The cell in Figure 6 fires repeatedly so long as a strong enough stimulus is provided. Unlike a muscle cell Figure 9, the Neuron does not go into tetanus (constant firing) instead each action potential is separate. This is due to the Na+ channels becoming temporarily inactive following a spike. Until enough channels leave the inactive state no stimulus will be able to cause an action potential. The refractory period should then be further broken down into: absolute refractory—the time when too many Na+ channels are inactive for the neuron to spike, and relative refractory—when the cell is still recovering but can be excited with a large enough stimulus. As a consequence of a repeatable absolute refractory period, a neuron under continuous stimulation (as in Figure 6) will spike at a constant frequency enabling rhythms to be produced in the brain. Additionally, neurons with similar dynamics (i.e. those whose refactory period’s have similar duration) can become linked. If a strong stimulation excites a group of neurons the neurons with similar dynamics will be inactive and then ready to fire again at the same time leading to potential synchronization.

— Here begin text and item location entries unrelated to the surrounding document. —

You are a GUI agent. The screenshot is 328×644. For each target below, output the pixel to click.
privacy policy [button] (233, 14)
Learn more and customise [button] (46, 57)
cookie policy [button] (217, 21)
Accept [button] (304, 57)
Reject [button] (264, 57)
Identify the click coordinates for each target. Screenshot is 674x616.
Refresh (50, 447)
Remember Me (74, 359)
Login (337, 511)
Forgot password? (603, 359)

Figure 7: The membrane potentials of the first 5 neurons in the network changing over time.

Figure 8: Instantaneous membrane potential of all 50 neurons in the network.

The final two figures (Figures 7 and 8) of the section show a small network of 50 simulated neurons. (If you don’t scroll down so both figures are initially visible at the same time the gifs may not start together.) Each of the neuron’s time constants (what determines the response times of the activation probabilities and consequently the duration of an action potential and the following refractory periods) were randomly generated via a normal distribution to add some variance in the neurons. Secondly, the connection weights between neurons were also randomly generated and randomly pruned (i.e. weights were set to zero at random). The parameters were chosen simply to keep the network stimulating itself indefinitely while not going into a seizure. The network is set off by an initial stimulation to neuron 1 from there it is maintained entirely by neurons stimulating each other. Obviously an extreme oversimplification of a real brain but still a fun simulation. I would like to see if I can get some synchronization between neurons but so far have been unable to. Each neuron likely needs to have one of a small set of time constants rather than completely random constants. Also there needs to be a way to ensure enough like neurons are being connected without over-connecting the network.


Muscle Twitch Simulation (Illinois Tech)


Figure 9: GUI for simulating muscle contraction due to varying impulse trains.


Based on the paper by Kesar T. et al, Predicting Muscle Forces of Individuals with hemiparesis following stroke, Figure 9 simulates the contraction of a muscle in response to an impulse train. Taking advantage of the summative properties of muscle contraction the solution to the response of the entire train of impulses can be simplified to the sum of the solution to a single impulse copied and time-shifted for each identical impulse. This significantly reduces the computation time of the ordinary differential equation (ODE) solver, the slowest part of the simulation. Additionally, many of the parameters that can be changed in the GUI do not affect the muscle’s impulse response preventing the need to resolve the ODE, making the new simulation appear nearly instantaneous.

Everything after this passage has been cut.